3.4.4. Ablation Experiments

To verify the validity of the different components of our proposed model, we performed ablation experiments on two datasets. The results obtained are shown in Table 7, where we use VGG16 as the backbone network of the baseline model, commonly used in various previous models.
We evaluate the performance of each module on two multi-class land cover datasets by adding the improved module while keeping the other experimental conditions unchanged. Experiment 1 represents the results using the baseline UNet. Experiment 2 is based on the results obtained after the Coordinate Attention’s residual structure is added to the encoder. The mIOU is improved by 1.34% and 2.27% over UNet, respectively. Experiment 3 is based on Experiment 2 by replacing the upsampling operator in the decoder with the lightweight operator CARAFE. CARAFE gives better results with a significantly lower number of parameters, and the mIOU is improved by 2.14% and 1.89%, respectively. Experiment 4 introduces the attention fusion module in the decoder based on Experiment 3, and the mIOU is improved by 0.55% and 1.48%, respectively. The ablation experiments show that, by adding multiple attention modules and using more efficient upsampling operators, CA-UNet achieves a significant improvement in the segmentation performance for multi-classified land cover datasets.

4. Discussion

We provide a segmentation method for the land cover classification of high-resolution remote sensing images. In remote sensing images, the wide variety of target types inherently put the network feature extraction capability to a great test; in addition, the high reflectance variation of pixels in the same category makes it more difficult for the model to recognize objects of interest, so contextual information extraction is crucial to enhance the feature recognition capability. This is why we introduce CARAFE, which not only reduces the number of parameters and eases the computational burden, but also improves the feature integration capability of the model, weighing the number of parameters and feature extraction capability. Additionally, our model includes several attention modules, such as coordinate attention and a fused attention module based on spatial and channel attention, which effectively improve the feature reproduction ability of the model, as supported by experimental and prediction results. Through comparison and ablation experiments, we demonstrate that our model outperforms the baseline model UNet, effectively alleviating the problem of the inaccurate segmentation of small targets in remote sensing images and improving the accuracy of adjacent target boundary segmentation.

5. Conclusions

We propose a U-shaped network (CA-UNet) based on a multi-attention mechanism and CARAFE for the semantic segmentation of high-resolution remote sensing images. We construct a residual encoder based on the coordinate attention mechanism in the backbone.
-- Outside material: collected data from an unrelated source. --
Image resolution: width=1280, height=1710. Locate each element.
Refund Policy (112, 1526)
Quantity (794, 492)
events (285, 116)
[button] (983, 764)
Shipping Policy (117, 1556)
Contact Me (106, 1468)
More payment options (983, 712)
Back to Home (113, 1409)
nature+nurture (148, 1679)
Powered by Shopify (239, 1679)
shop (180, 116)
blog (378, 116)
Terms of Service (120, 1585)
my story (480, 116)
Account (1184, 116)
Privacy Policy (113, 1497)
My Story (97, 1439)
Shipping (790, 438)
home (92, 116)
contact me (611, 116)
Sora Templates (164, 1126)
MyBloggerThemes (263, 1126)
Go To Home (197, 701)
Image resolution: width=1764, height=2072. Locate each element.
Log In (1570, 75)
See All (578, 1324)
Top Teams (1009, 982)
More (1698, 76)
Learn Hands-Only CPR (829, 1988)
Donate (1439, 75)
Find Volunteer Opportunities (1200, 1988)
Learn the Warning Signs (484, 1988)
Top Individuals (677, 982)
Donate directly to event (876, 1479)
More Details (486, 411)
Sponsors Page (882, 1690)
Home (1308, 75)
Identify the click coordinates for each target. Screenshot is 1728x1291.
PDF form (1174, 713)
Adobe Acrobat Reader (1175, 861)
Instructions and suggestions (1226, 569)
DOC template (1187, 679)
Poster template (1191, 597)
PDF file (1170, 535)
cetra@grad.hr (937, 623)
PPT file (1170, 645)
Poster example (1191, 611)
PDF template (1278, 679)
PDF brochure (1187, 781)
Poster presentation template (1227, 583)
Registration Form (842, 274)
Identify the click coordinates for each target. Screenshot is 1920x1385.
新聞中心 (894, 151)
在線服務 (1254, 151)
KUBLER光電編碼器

The residual block enhances the nonlinear fitting ability of the network, combines with the coordinate attention to enhance the focus on spatial location information, and more accurately captures key features. This helps to identify small targets and boundaries between different targets in remote sensing segmentation tasks and improves the multi-scale information feature extraction ability of the model.
The skip-connection is an important structure of UNet, and we embed an attention fusion module in this position to combine spatial attention and channel attention. The comprehensive use of features of different scales is crucial when segmenting remote sensing images, as the size and shape of different targets are different, and this module can further improve the performance of the model. Finally, we use the CARAFE operator to replace the traditional upsampling module. This operator is less computationally intensive and obtains more accurate contextual information through adaptive feature reorganization. It alleviates the information loss problem when upsampling and is very effective for segmenting targets of different scales and sizes of remote sensing images.
Our method achieved an mIOU of 72.83% on the Lu County land cover dataset, which is much higher than the baseline model UNet of 67.19%, and also has advantages over other commonly used models in the experiments. In the experiments conducted on the WHDLD dataset, our model achieved an mIOU of 63.27%, which is higher than the 59.24% of UNet and also achieved better results compared to other commonly used models in the experiments. Our model performs well on multi-classified remote sensing image datasets, especially multi-classified land cover datasets, with a high segmentation accuracy and strong generalizability. However, it also has some limitations, such as a larger image resolution and finer and denser target recognition problems. In addition, the segmentation of remote sensing images with large noise is also a difficult problem.
We plan to conduct further research and focus on more efficient algorithm designs to make it easier to deploy and combine with radar, multi-modal data fusion such as spectral data to improve segmentation accuracy and robustness. Finally, we aim to combine with other algorithms such as path planning to realize end-to-end applications.
Previous research has been widely used in the medical, military, and autonomous driving fields. The segmentation of high-resolution remote sensing images based on deep learning is also gaining more and more attention from researchers [38]. With wide practical significance, it has been widely used in agriculture [39,40,41,42], environmental monitoring, urban planning, etc.

Author Contributions

Methodology, J.J. Conceptualization, J.J. and X.S. Software, J.J. Validation, J.J., H.Y. and Y.T. Formal analysis, J.J. and H.Y. Investigation, J.J. and X.S. Resources, X.S. Data curation, J.J. and J.S. Writing—original draft preparation, J.J. Writing—review and editing, X.S. and J.S. Visualization, J.J. and Q.K. Supervision, X.S. Project administration, X.S. Funding acquisition, X.S. All authors have read and agreed to the published version of the manuscript.

Funding

This research was supported by the National Key Research and Development Program of China (No.2021YFD1700904-2) and the Youth Science and Technology Innovation Project of Henan Bureau of Geological and Mineral Exploration and Development [2021] No.4.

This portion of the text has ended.